§ **GIVEN PASSAGE**:
##############################

ERDDAP / erddap

ERDDAP is a scientific data server that gives users a simple, consistent way to download subsets of gridded and tabular scientific datasets in common file formats and make graphs and maps. ERDDAP is a Free and Open Source (Apache and Apache-like) Java Servlet from NOAA NMFS SWFSC Environmental Research Division (ERD).
Creative Commons Zero v1.0 Universal
83 stars 58 forks source link

Unexpected creation of `subsetVariables` attribute when loading a dataset #180

Open honzaflash opened 1 month ago

honzaflash commented 1 month ago

Describe the bug When using EDDTableFromNcCFFiles ERDDAP unexpectedly shows sourceVariables attribute in dataset's metadata even though the attribute is not added in the datasets.xml configuration nor is it present in the source netCDF file. Furthermore, it seems to use source variable names - this means that if you rename the variables by using a different <destinationName> the dataset won't load. Also when using the GenerateDatasetsXml tool the sourceVariables attribute also shows up in the commented "sourceAttributes" section (despite not being an attribute in the source file).

##############################

§ **DATA EXCERPT**:
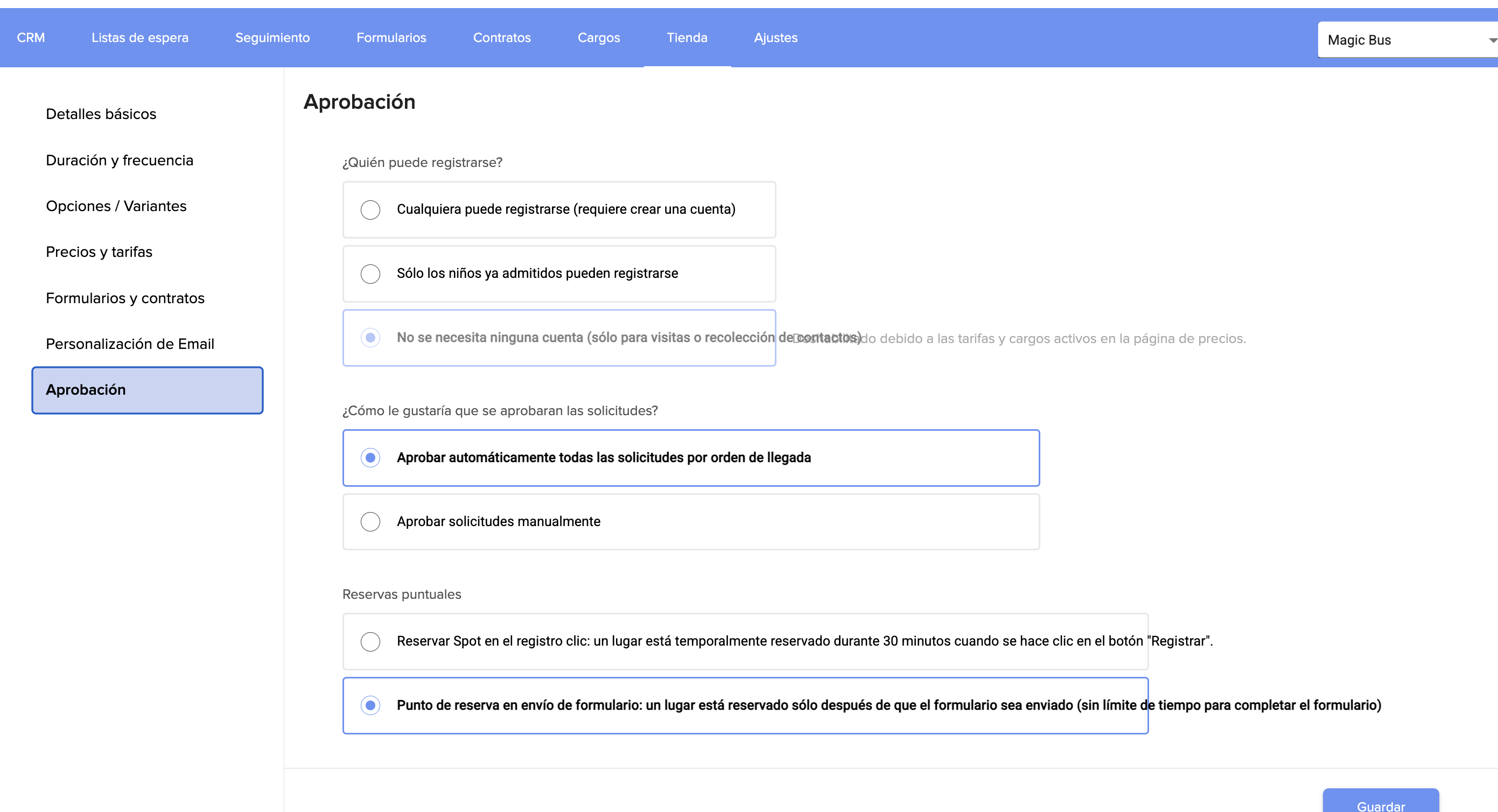The image size is (1498, 812).
Task: Open the Seguimiento section
Action: click(272, 38)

##############################

§ **EXERCISE DIRECTIONS**:
From the ERDDAP issue page, answer these:
1. Under what license is the repository listed?
2. Which dataset type is in use when the bug appears?
3. What happens to the dataset if the variables are renamed with a different <destinationName>?

§ **SOLUTION FOR THIS EXERCISE**:
1. Creative Commons Zero v1.0 Universal.
2. EDDTableFromNcCFFiles.
3. The dataset won't load.